Written problem 1:
Edit the rows from the line that has "Nutzung WhatsApp (1022, 256)" through the last row, changing "Anmeldefax" to "Anmeldeformular" and leaving everything else unchanged.

Reading passage:
* * *

AUTOMATED RECOGNITION OF SINGLE & HYBRID POWER QUALITY DISTURBANCES USING WAVELET TRANSFORM BASED SUPPORT VECTOR MACHINE

Authors

  • Suhail Khokhar Quaid-e-Awam University of Engineering, Science & Technology Nawabshah Pakistan http://orcid.org/0000-0002-1095-9093
  • A. A. Mohd Zin Faculty of Electrical Engineering, Universiti Teknologi Malaysia, 81310 UTM Johor Bahru, Johor, Malaysia
  • M. A. Bhayo Quaid-e-Awam University of Engineering, Science & Technology Nawabshah Paksitan
  • A. S. Mokhtar Faculty of Electrical Engineering, Universiti Teknologi Malaysia, 81310 UTM Johor Bahru, Johor, Malaysia

DOI:

https://doi.org/10.11113/jt.v79.5693

Keywords:

Power quality disturbances, wavelet transform, support vector machine

Abstract

The monitoring of power quality (PQ) disturbances in a systematic and automated way is an important issue to prevent detrimental effects on power system. The development of new methods for the automatic recognition of single and hybrid PQ disturbances is at present a major concern. This paper presents a combined approach of wavelet transform based support vector machine (WT-SVM) for the automatic classification of single and hybrid PQ disturbances. The proposed approach is applied by using synthetic models of various single and hybrid PQ signals. The suitable features of the PQ waveforms were first extracted by using discrete wavelet transform. Then SVM classifies the type of PQ disturbances based on these features. The classification performance of the proposed algorithm is also compared with wavelet based radial basis function neural network, probabilistic neural network and feed-forward neural network. The experimental results show that the recognition rate of the proposed WT-SVM based classification system is more accurate and much better than the other classifiers. 

Author Biographies

  • Suhail Khokhar, Quaid-e-Awam University of Engineering, Science & Technology Nawabshah Pakistan
    Studied Bachelor and Master in Electrical Engineering from QUEST Nawabshah in 2006 and 2012 respectively. Worked as lecturer and Assistant Professor since July 2007 to July 2012 and July 2012 to date in QUEST Nawabshah. Pursuing PhD in Electrical Engineering in UTM since September 2012.

* * *

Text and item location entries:
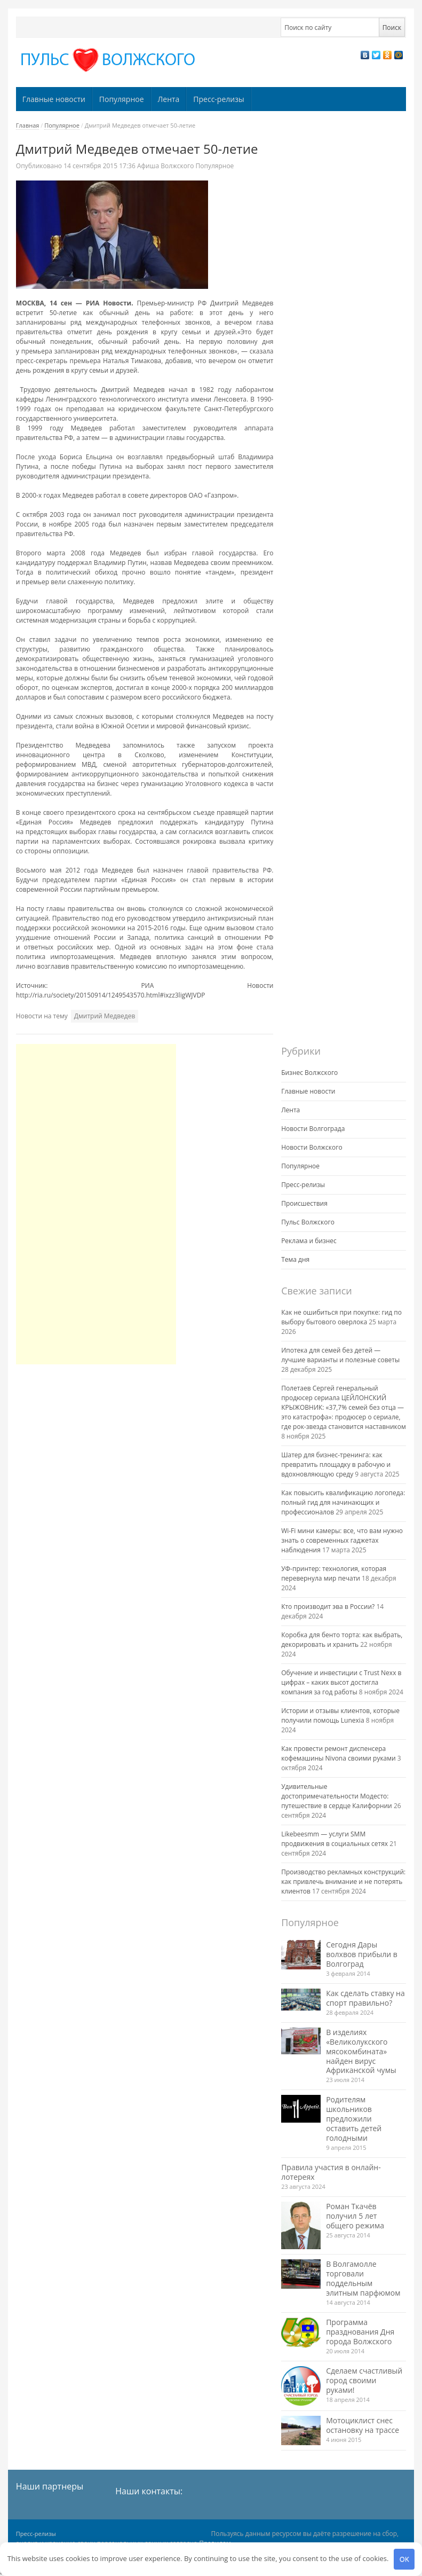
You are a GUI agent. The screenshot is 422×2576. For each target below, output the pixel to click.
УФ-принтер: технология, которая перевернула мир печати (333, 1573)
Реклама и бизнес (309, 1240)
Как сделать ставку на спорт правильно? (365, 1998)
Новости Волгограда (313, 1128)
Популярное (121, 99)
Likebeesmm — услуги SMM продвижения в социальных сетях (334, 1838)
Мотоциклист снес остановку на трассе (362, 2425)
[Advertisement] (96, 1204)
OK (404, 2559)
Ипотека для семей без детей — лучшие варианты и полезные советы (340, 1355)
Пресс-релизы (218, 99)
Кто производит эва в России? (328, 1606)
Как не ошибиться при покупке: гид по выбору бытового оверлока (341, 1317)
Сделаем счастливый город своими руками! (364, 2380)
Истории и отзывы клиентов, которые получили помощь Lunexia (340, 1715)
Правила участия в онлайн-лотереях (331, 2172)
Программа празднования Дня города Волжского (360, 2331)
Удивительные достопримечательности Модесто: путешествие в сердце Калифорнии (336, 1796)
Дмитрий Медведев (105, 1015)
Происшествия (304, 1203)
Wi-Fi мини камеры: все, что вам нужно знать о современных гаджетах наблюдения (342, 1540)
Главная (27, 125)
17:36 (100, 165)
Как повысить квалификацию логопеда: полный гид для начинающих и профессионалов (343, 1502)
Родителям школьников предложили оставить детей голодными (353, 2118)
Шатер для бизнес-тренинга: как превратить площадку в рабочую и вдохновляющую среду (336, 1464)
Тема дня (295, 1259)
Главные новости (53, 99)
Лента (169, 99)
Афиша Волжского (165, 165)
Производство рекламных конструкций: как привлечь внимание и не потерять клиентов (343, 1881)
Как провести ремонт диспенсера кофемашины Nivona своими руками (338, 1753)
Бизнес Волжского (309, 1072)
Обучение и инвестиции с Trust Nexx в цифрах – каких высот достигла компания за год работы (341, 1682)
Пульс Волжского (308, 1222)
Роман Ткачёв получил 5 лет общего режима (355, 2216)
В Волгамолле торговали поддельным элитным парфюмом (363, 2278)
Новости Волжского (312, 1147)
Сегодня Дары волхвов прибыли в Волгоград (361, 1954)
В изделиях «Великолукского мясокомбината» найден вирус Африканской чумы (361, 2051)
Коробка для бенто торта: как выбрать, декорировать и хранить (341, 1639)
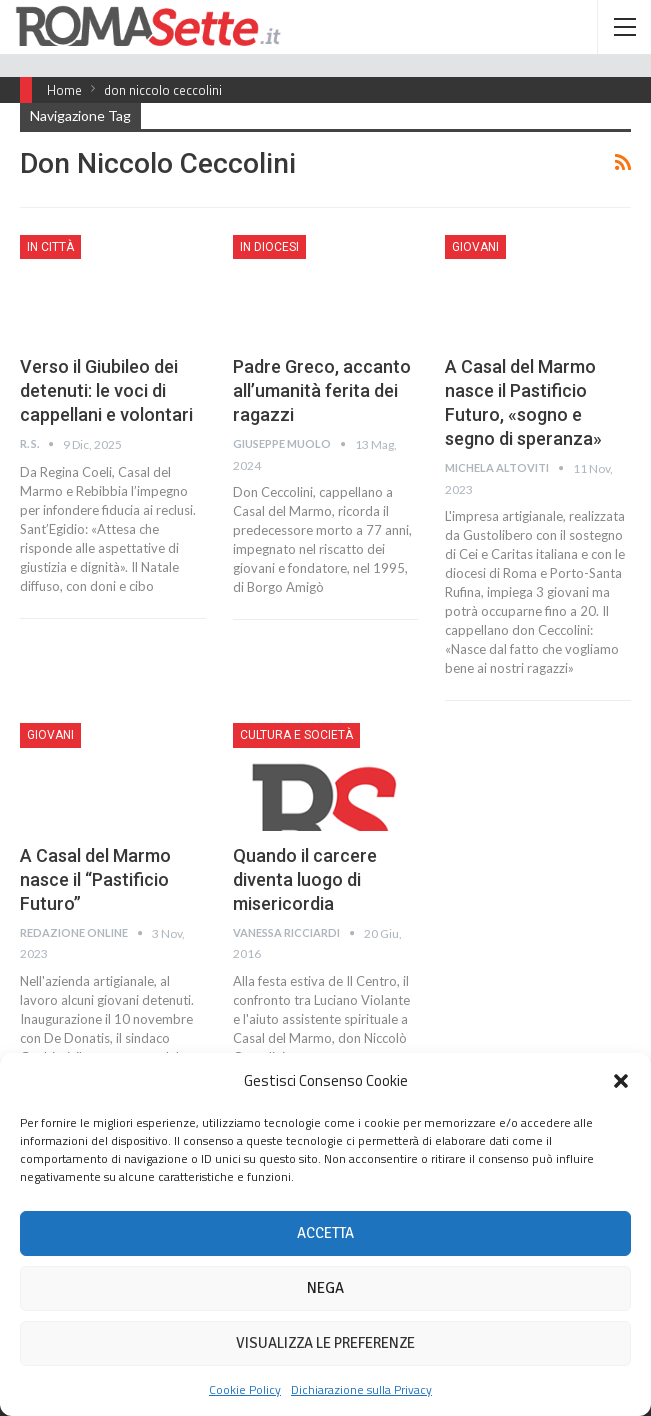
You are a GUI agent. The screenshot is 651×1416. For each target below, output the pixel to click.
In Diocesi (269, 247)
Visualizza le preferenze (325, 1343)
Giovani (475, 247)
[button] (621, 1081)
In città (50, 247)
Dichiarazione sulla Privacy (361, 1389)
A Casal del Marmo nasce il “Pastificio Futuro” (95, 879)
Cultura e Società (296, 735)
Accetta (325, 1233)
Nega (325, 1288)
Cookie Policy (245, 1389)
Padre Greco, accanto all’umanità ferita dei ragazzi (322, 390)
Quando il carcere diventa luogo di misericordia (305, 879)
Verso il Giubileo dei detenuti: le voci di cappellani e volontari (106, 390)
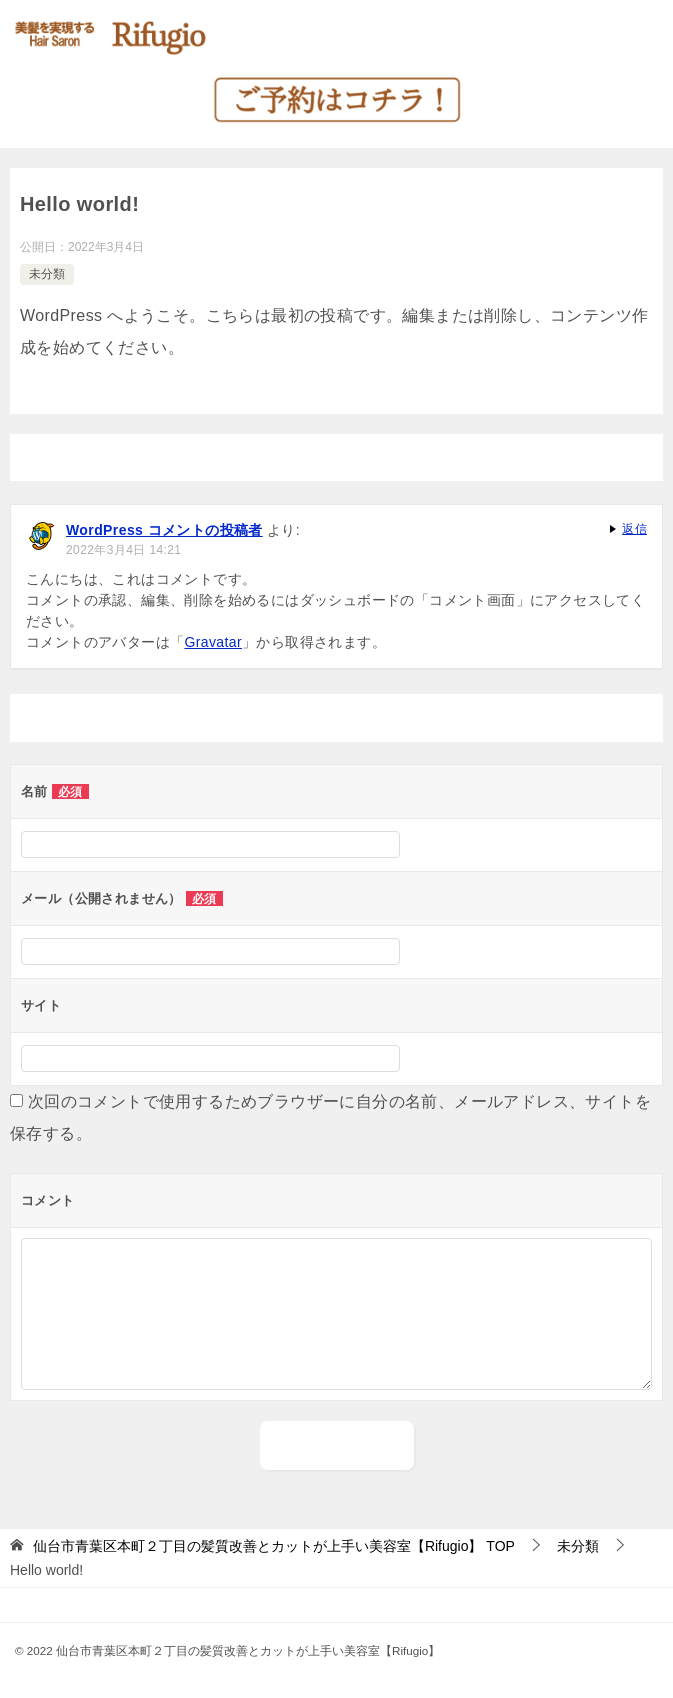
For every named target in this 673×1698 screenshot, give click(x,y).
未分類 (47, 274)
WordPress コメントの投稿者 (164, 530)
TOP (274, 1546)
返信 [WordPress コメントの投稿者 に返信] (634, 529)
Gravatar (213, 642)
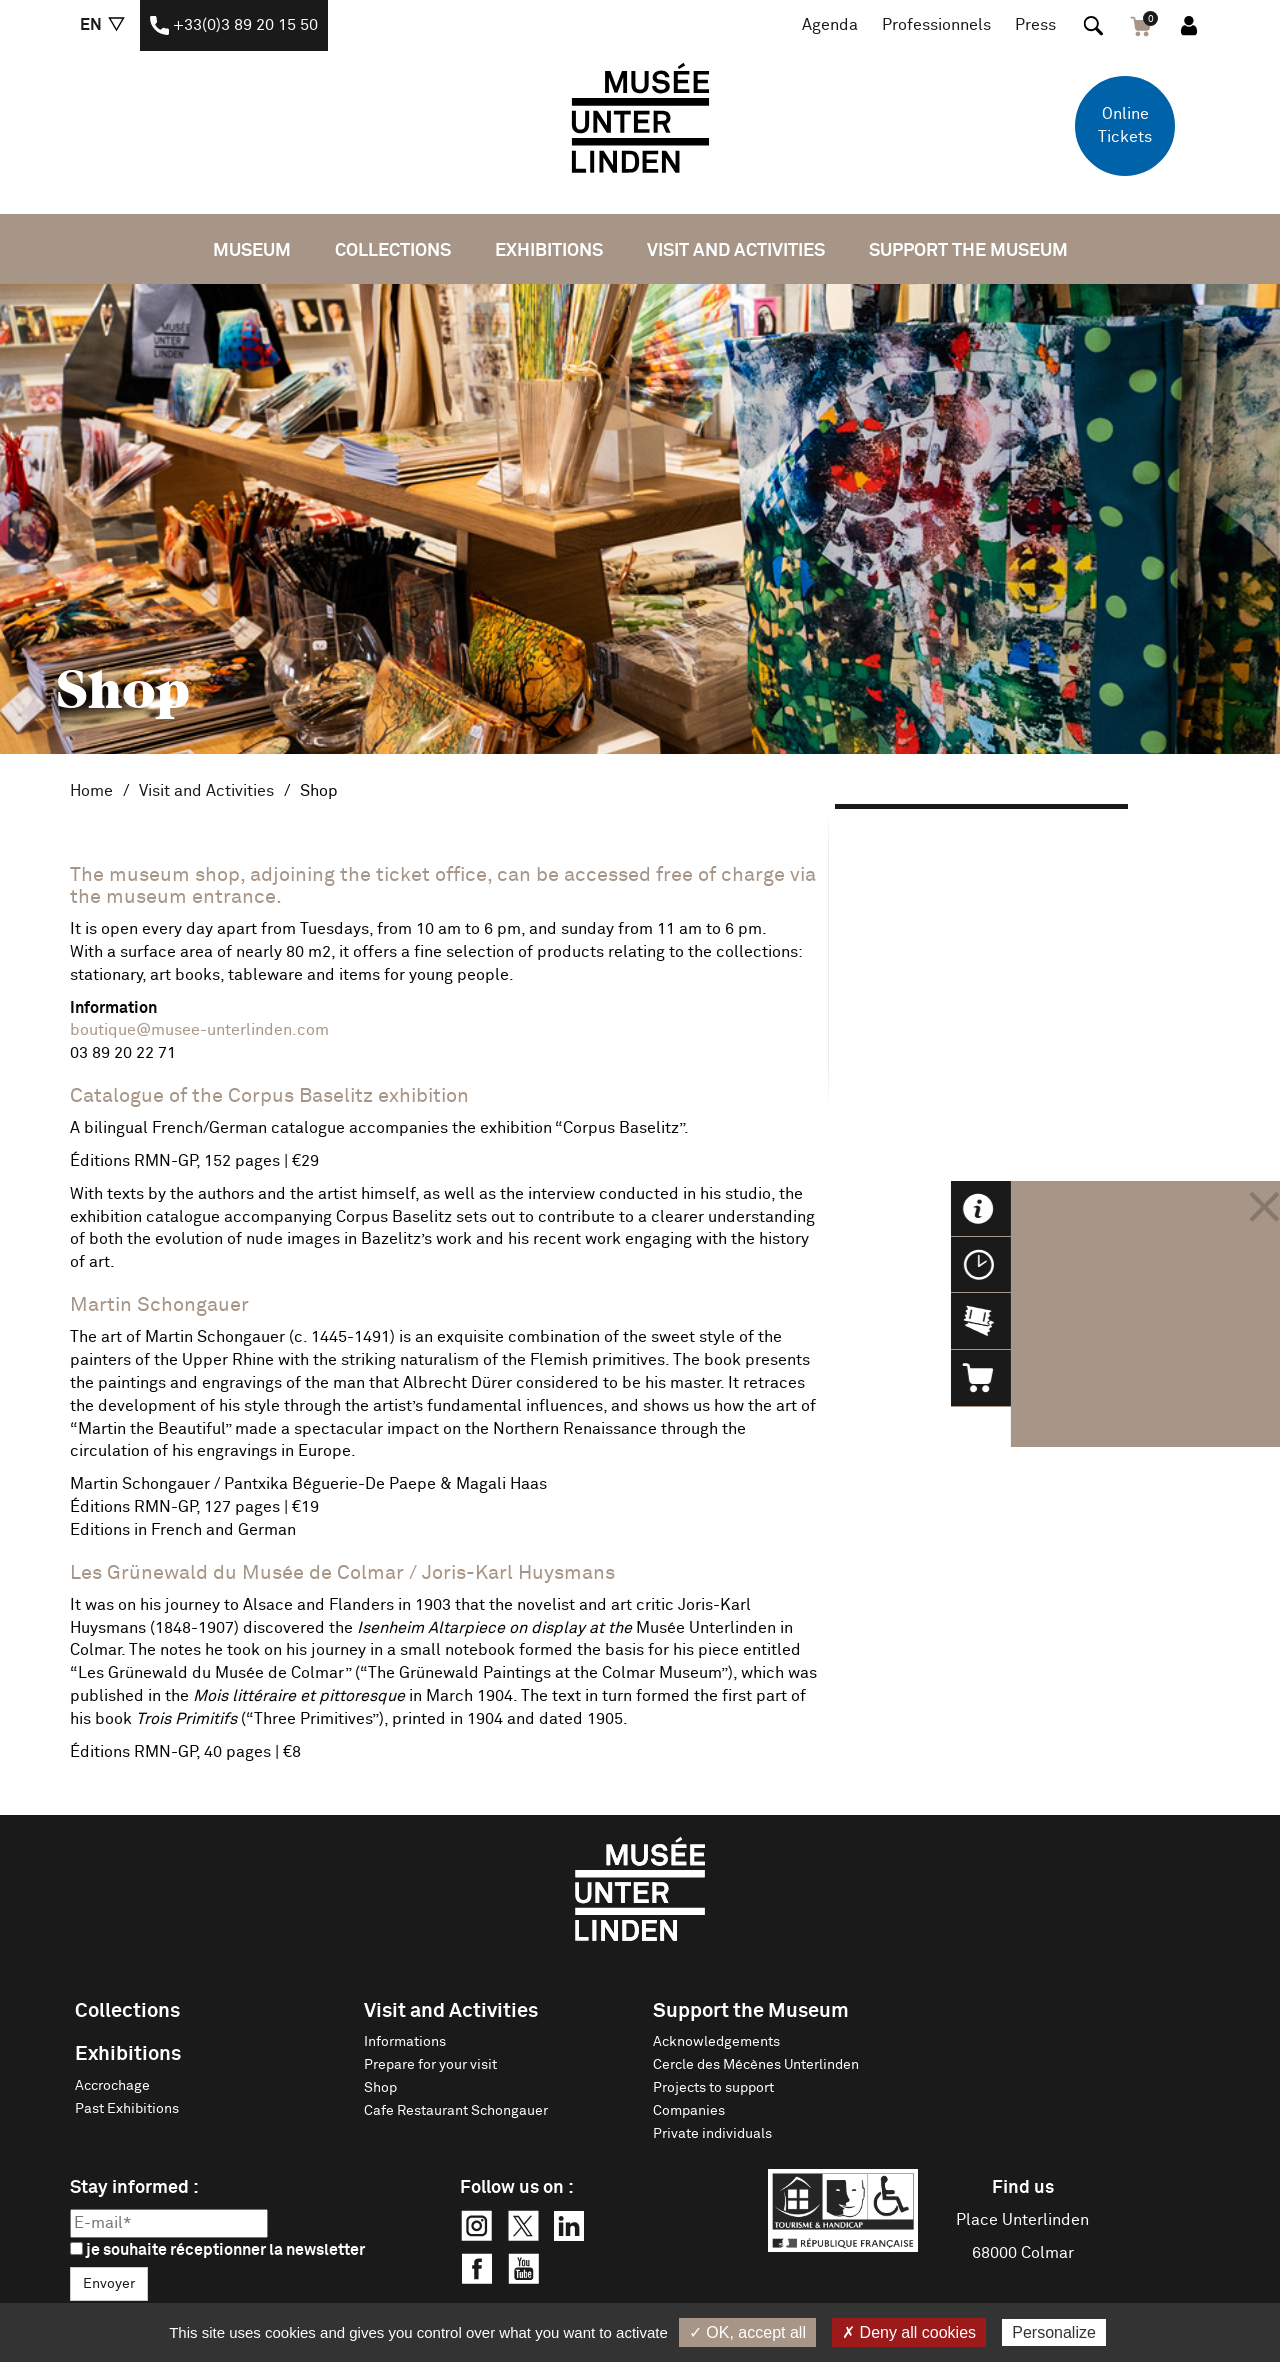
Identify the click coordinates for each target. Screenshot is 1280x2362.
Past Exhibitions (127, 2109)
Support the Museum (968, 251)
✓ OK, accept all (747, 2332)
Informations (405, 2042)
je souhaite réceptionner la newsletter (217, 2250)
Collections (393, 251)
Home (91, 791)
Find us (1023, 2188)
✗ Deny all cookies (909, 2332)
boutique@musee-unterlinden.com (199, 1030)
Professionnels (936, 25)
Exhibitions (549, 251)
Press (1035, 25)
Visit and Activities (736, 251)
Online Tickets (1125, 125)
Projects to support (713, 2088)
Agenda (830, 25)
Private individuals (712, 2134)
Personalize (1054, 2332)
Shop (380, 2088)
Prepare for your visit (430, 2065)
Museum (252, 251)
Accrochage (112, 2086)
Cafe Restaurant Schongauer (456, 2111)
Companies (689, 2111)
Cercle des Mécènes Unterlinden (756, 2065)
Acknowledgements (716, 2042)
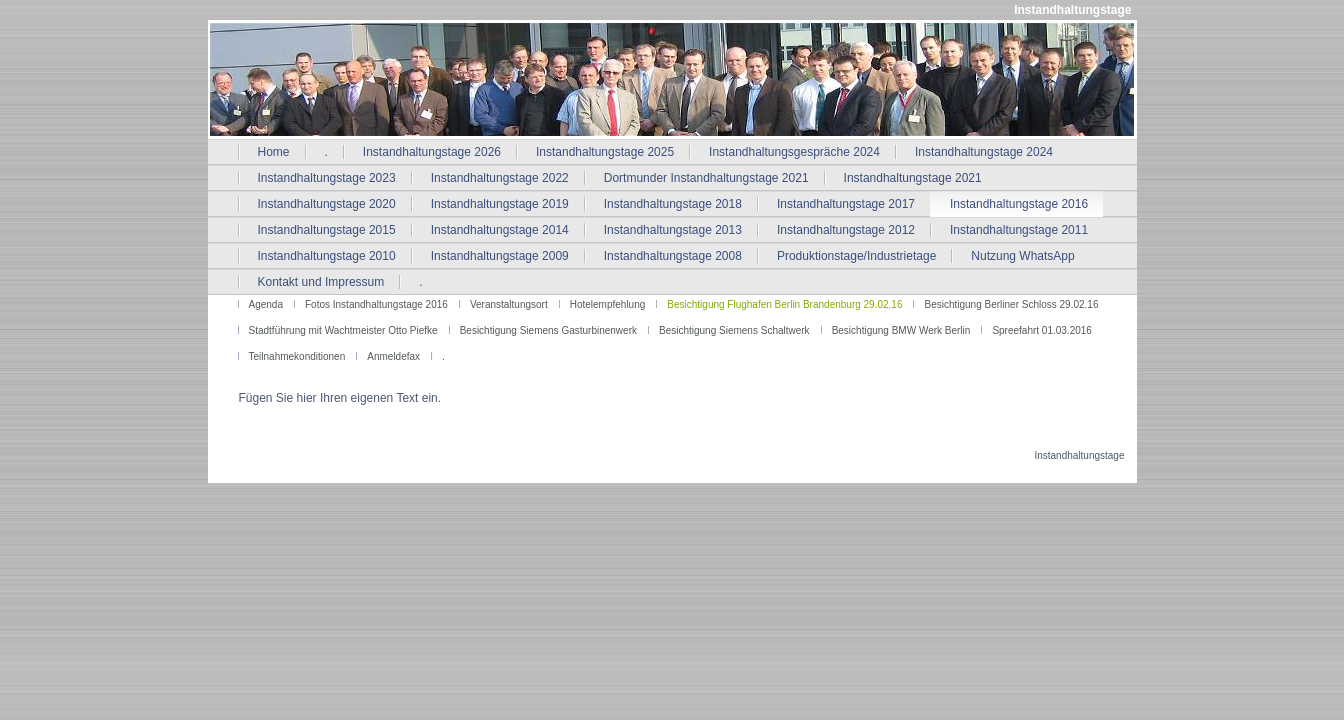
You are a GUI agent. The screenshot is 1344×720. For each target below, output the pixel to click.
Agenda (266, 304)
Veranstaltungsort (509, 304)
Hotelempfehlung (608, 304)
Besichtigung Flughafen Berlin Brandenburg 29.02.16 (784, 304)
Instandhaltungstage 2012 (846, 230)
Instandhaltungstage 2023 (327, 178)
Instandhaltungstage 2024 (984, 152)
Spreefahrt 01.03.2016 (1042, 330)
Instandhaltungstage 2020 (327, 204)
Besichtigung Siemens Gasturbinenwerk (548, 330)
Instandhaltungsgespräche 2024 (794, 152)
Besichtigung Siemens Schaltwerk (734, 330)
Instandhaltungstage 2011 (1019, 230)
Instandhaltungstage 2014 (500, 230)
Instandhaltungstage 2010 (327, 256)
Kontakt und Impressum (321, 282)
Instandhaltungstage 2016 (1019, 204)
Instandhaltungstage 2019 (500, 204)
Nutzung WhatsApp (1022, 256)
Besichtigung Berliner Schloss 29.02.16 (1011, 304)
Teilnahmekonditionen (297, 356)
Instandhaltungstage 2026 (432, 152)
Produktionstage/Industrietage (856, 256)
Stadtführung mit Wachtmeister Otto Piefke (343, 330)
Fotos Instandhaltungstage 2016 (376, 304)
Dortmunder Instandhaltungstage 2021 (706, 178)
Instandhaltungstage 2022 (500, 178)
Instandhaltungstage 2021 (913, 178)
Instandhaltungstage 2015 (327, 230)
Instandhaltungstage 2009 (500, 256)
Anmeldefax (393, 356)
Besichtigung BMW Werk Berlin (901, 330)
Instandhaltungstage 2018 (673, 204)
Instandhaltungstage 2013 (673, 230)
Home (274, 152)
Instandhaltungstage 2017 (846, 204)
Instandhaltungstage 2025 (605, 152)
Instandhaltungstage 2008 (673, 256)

* * *

Written problem 2:
Answer these questions using the power quality paper:
(a) Which transform is used to extract features from the PQ waveforms?
(b) Which three classifiers is the WT-SVM approach compared with?
(c) Since when has Suhail Khokhar been pursuing a PhD in Electrical Engineering at UTM?

Full solution 1:
Nutzung WhatsApp (1022, 256)
Besichtigung Berliner Schloss 29.02.16 (1011, 304)
Teilnahmekonditionen (297, 356)
Instandhaltungstage 2026 (432, 152)
Produktionstage/Industrietage (856, 256)
Stadtführung mit Wachtmeister Otto Piefke (343, 330)
Fotos Instandhaltungstage 2016 (376, 304)
Dortmunder Instandhaltungstage 2021 (706, 178)
Instandhaltungstage 2022 (500, 178)
Instandhaltungstage 2021 (913, 178)
Instandhaltungstage 2015 (327, 230)
Instandhaltungstage 2009 (500, 256)
Anmeldeformular (393, 356)
Besichtigung BMW Werk Berlin (901, 330)
Instandhaltungstage 2018 (673, 204)
Instandhaltungstage 2013 (673, 230)
Home (274, 152)
Instandhaltungstage 2017 (846, 204)
Instandhaltungstage 2025 (605, 152)
Instandhaltungstage 2008 (673, 256)

Full solution 2:
(a) The discrete wavelet transform.
(b) A wavelet-based radial basis function neural network, a probabilistic neural network, and a feed-forward neural network.
(c) Since September 2012.